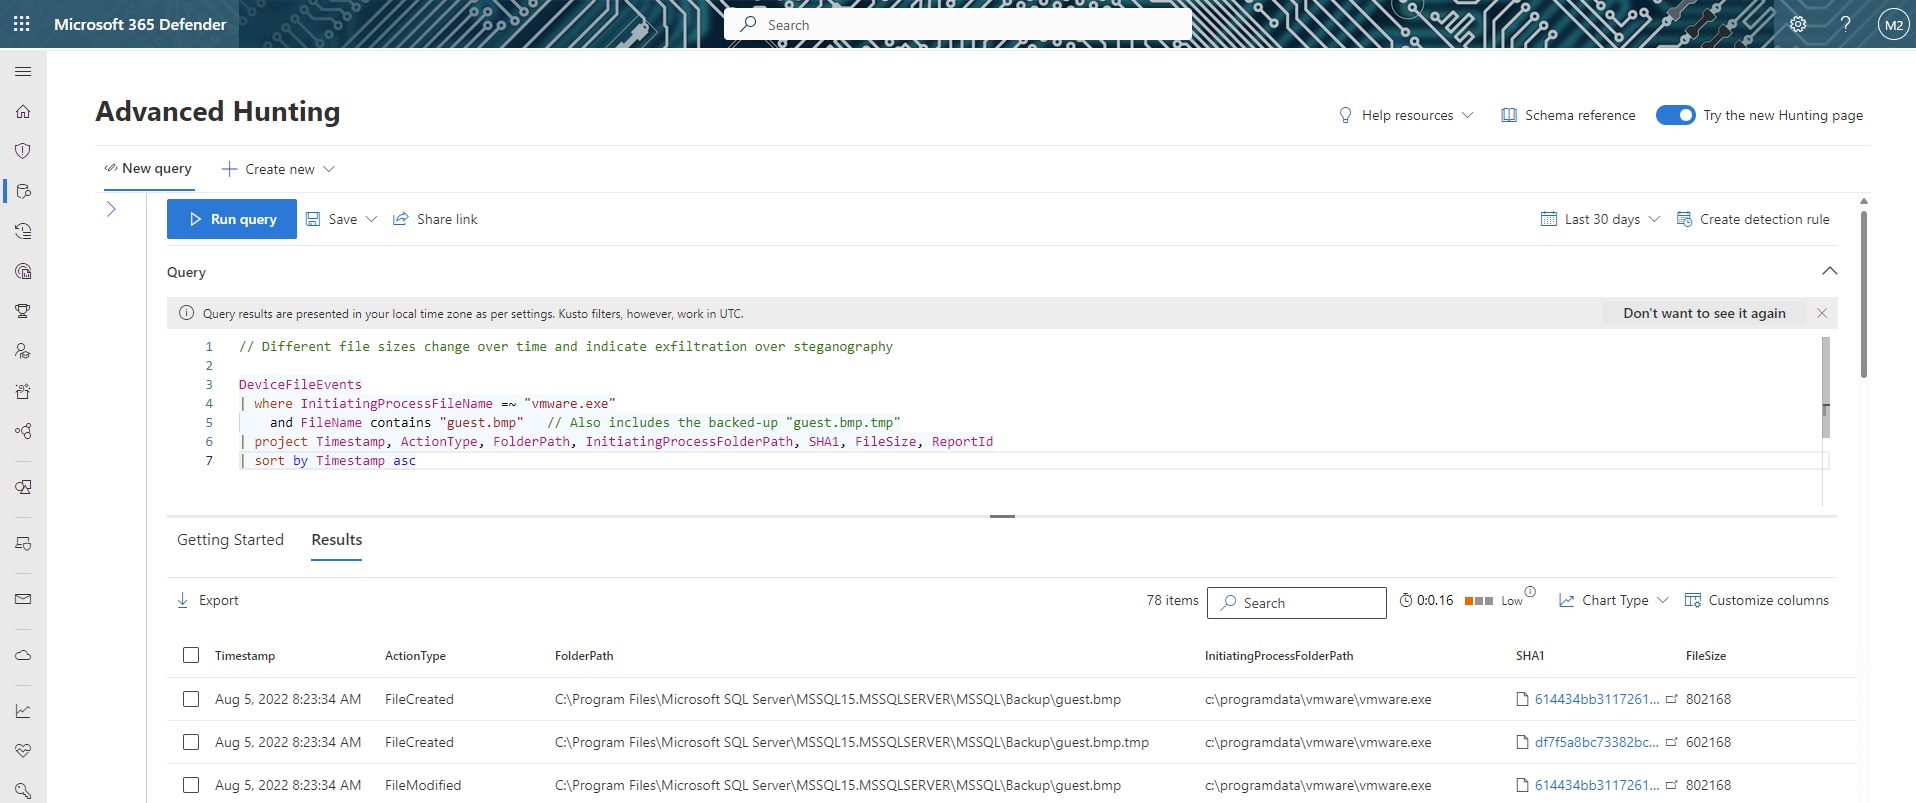Open the app launcher waffle icon

22,24
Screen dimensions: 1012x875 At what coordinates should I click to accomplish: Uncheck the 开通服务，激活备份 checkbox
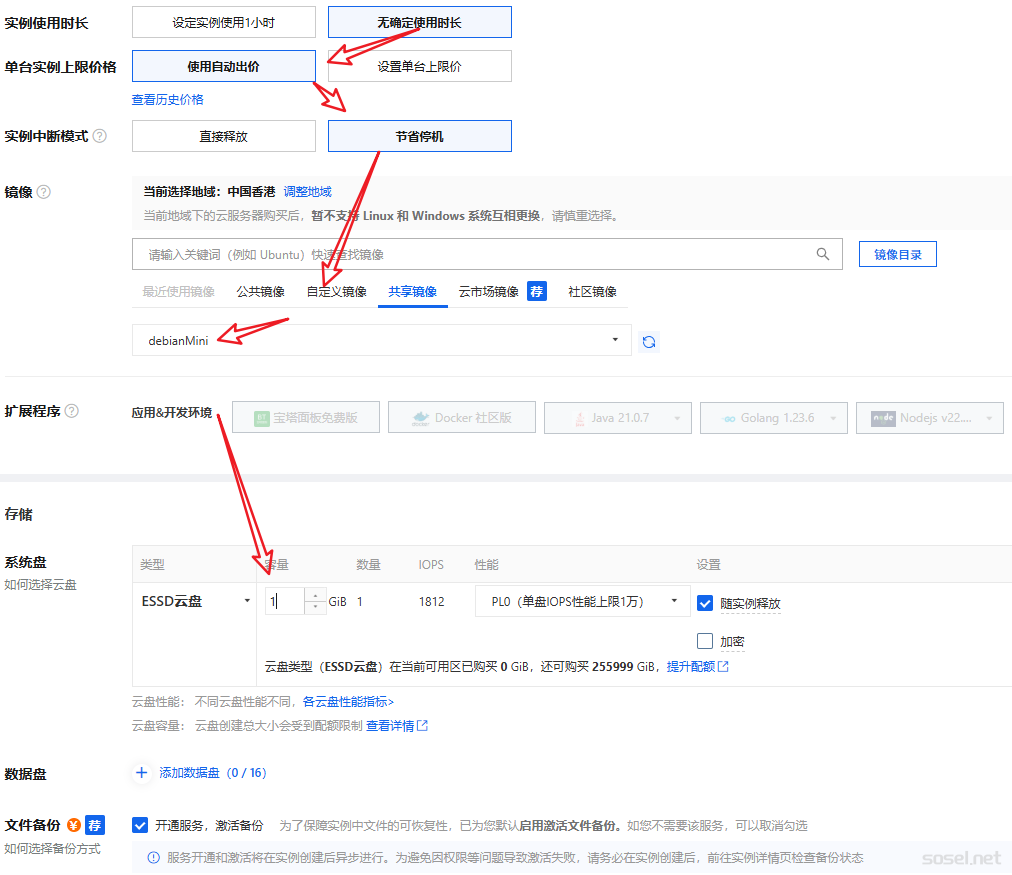[140, 825]
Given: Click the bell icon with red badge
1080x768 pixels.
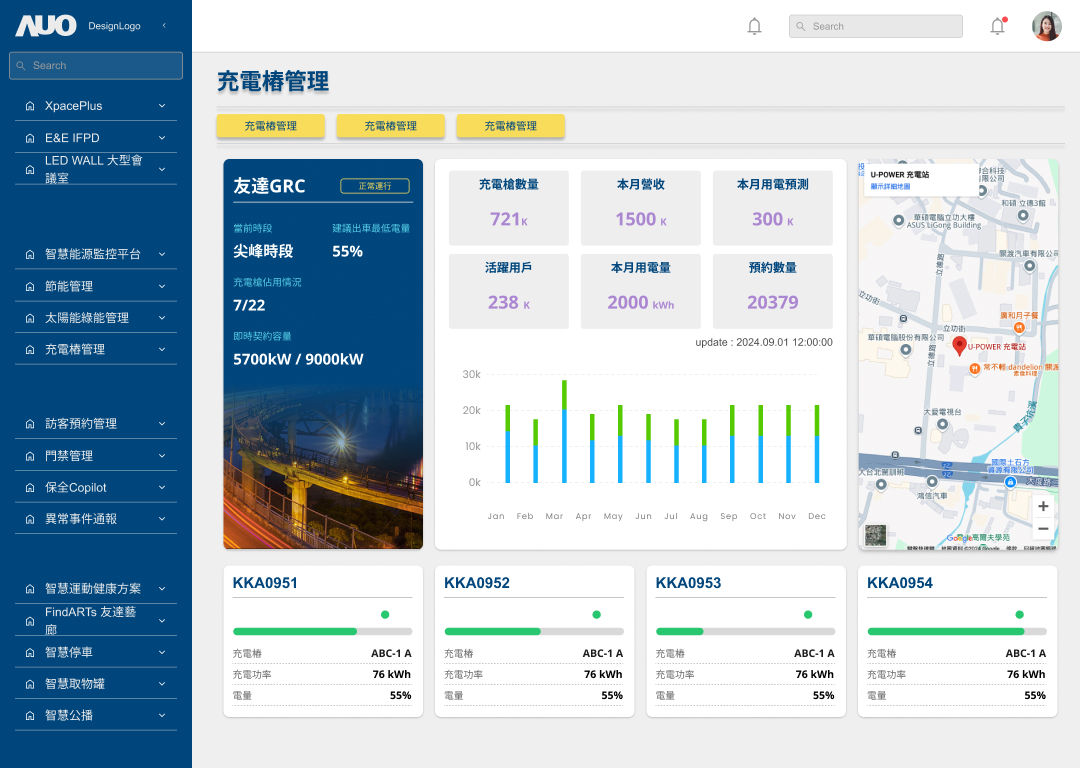Looking at the screenshot, I should coord(997,25).
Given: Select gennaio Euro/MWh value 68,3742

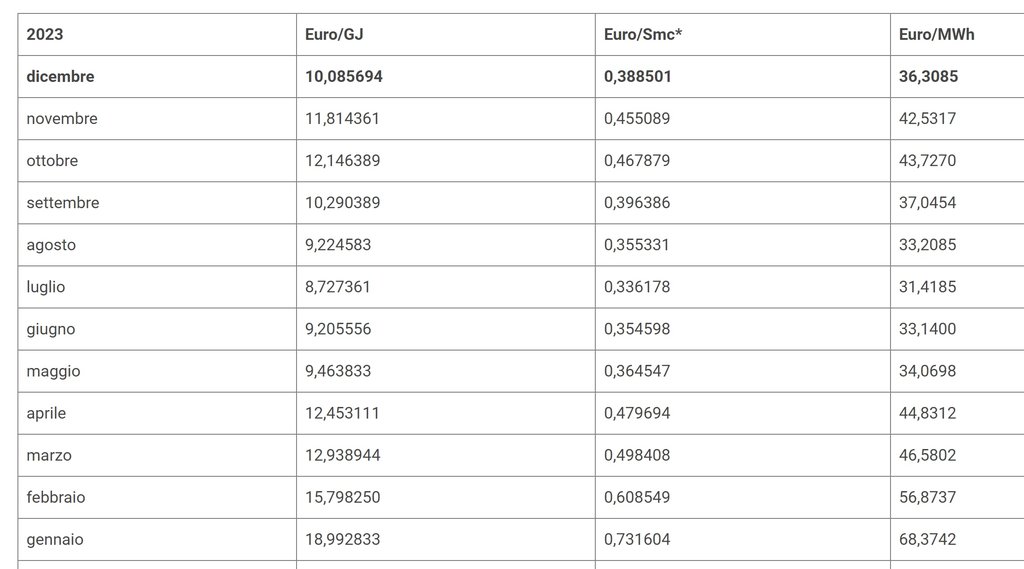Looking at the screenshot, I should 927,539.
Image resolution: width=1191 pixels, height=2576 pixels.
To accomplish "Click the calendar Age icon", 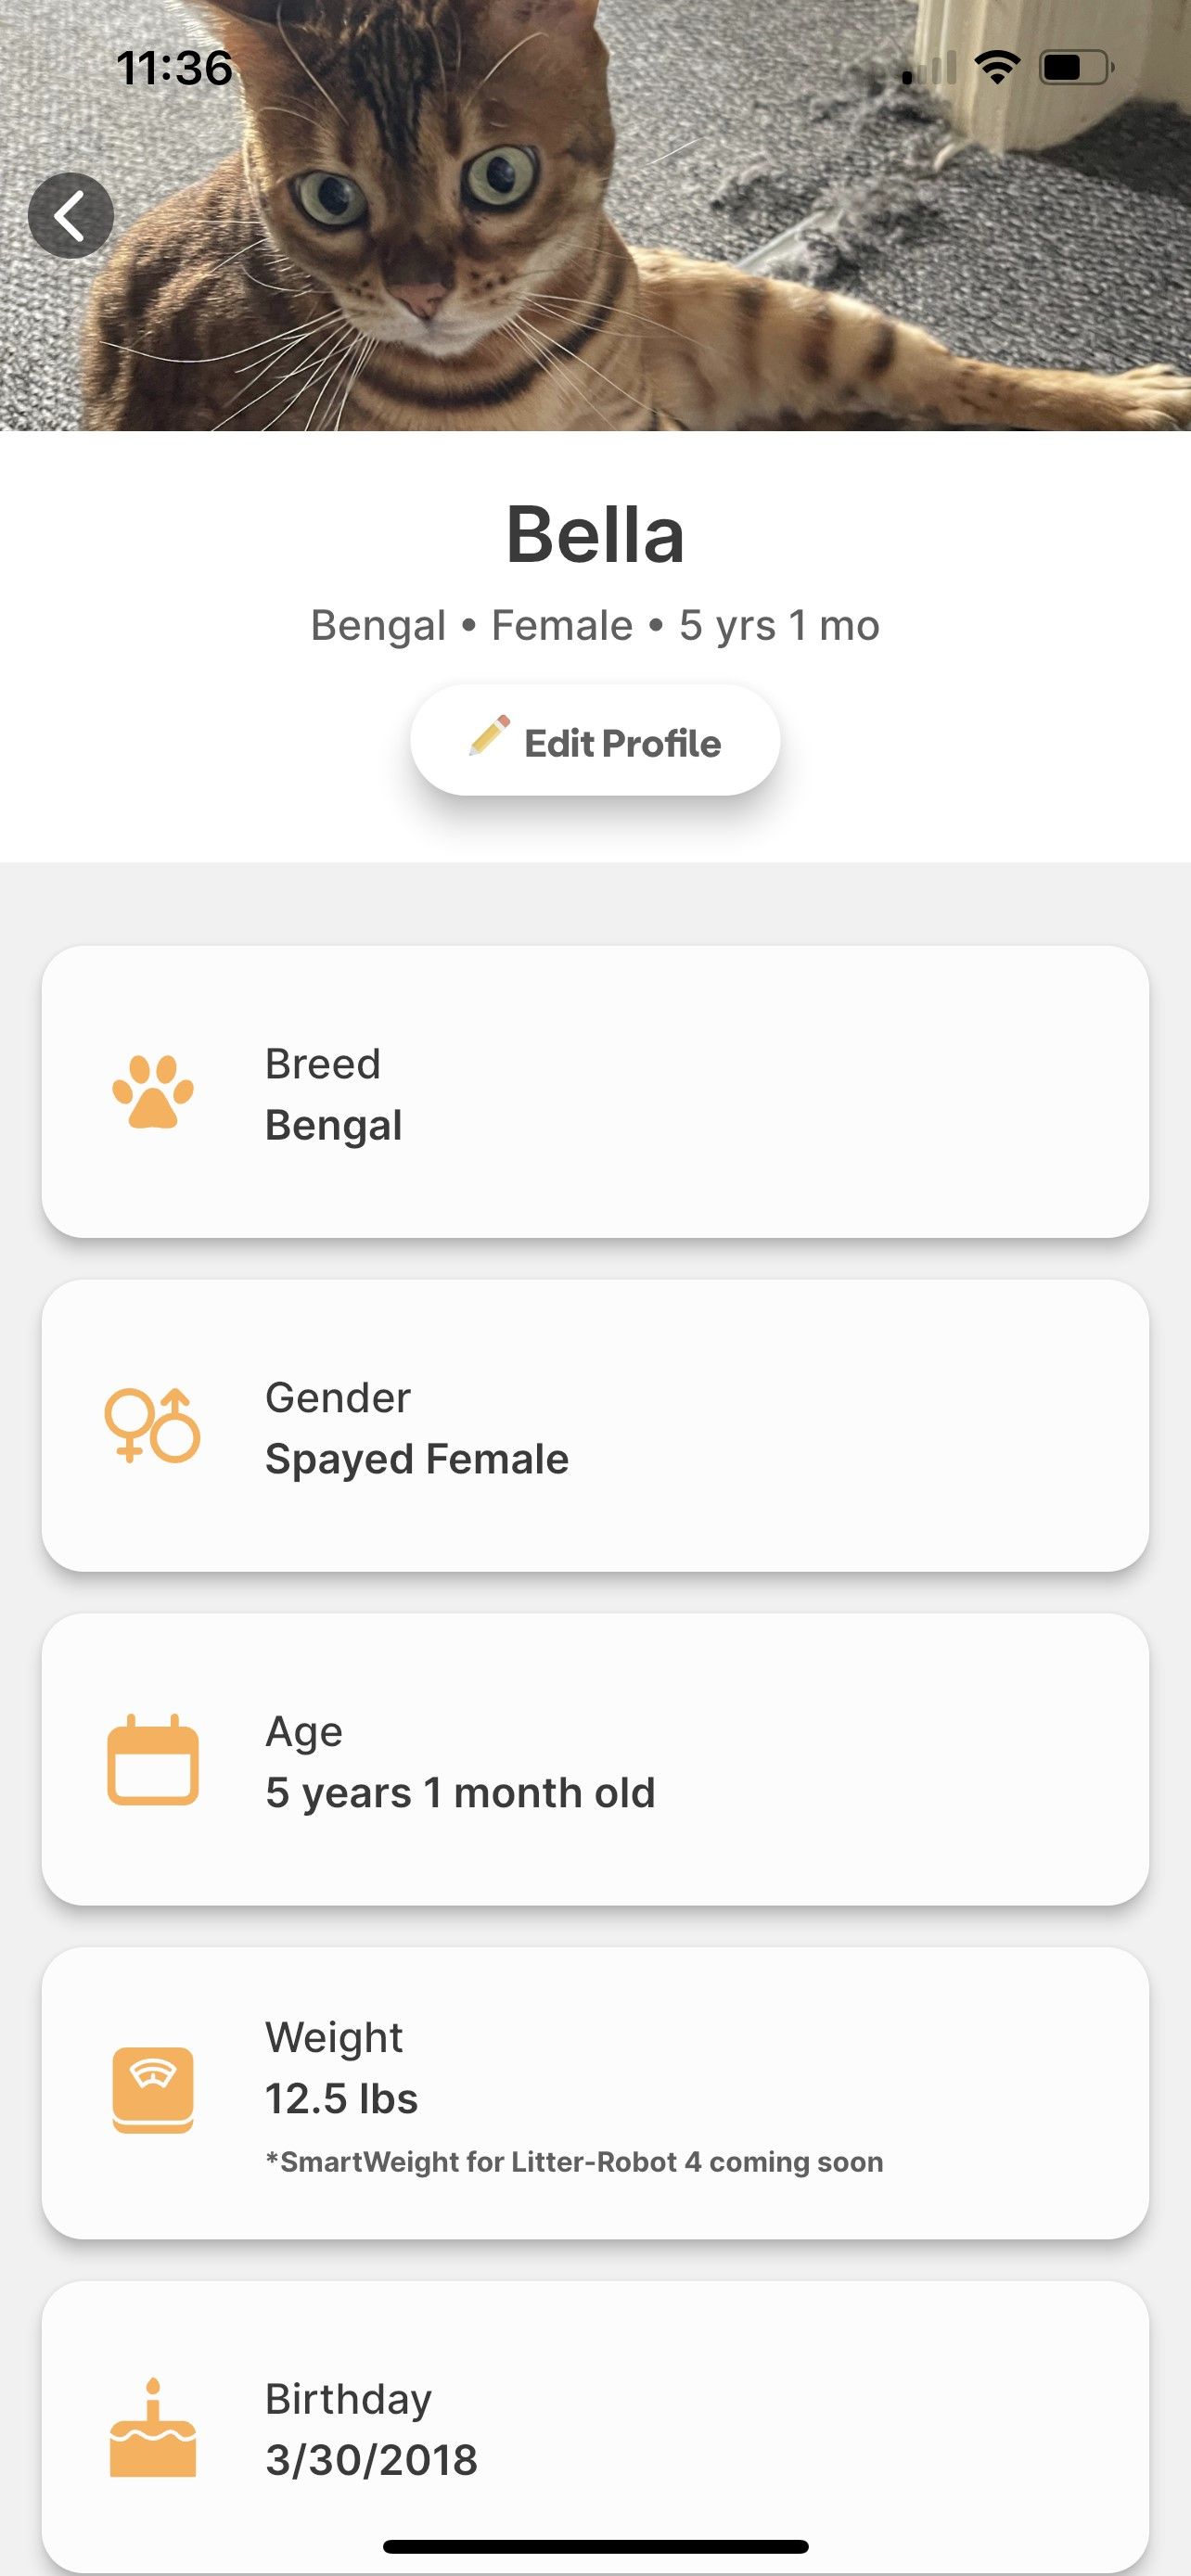I will click(x=153, y=1759).
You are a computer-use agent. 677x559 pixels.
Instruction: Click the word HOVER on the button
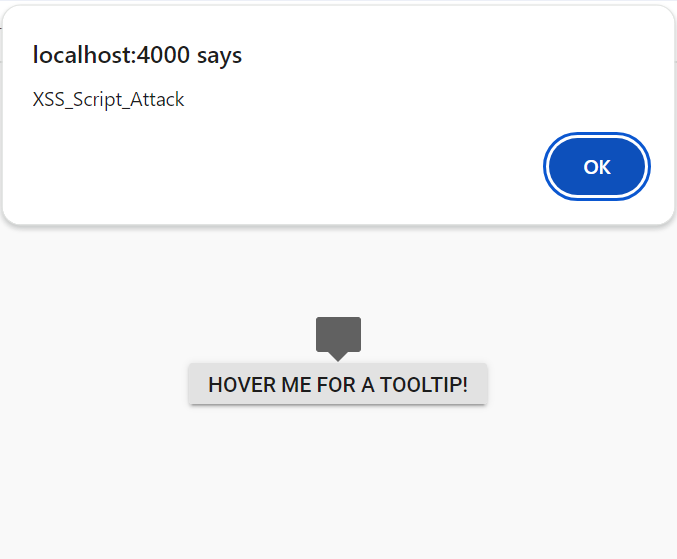(x=242, y=385)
+---+
> [Problem to solve]
Your answer must be exactly the lines from the one with "You are a computer-use agent. 677x559 pixels." through the final line of the data, with no pictures in it.

> [Written reply]
You are a computer-use agent. 677x559 pixels.
Instruction: Click the word HOVER on the button
(x=242, y=385)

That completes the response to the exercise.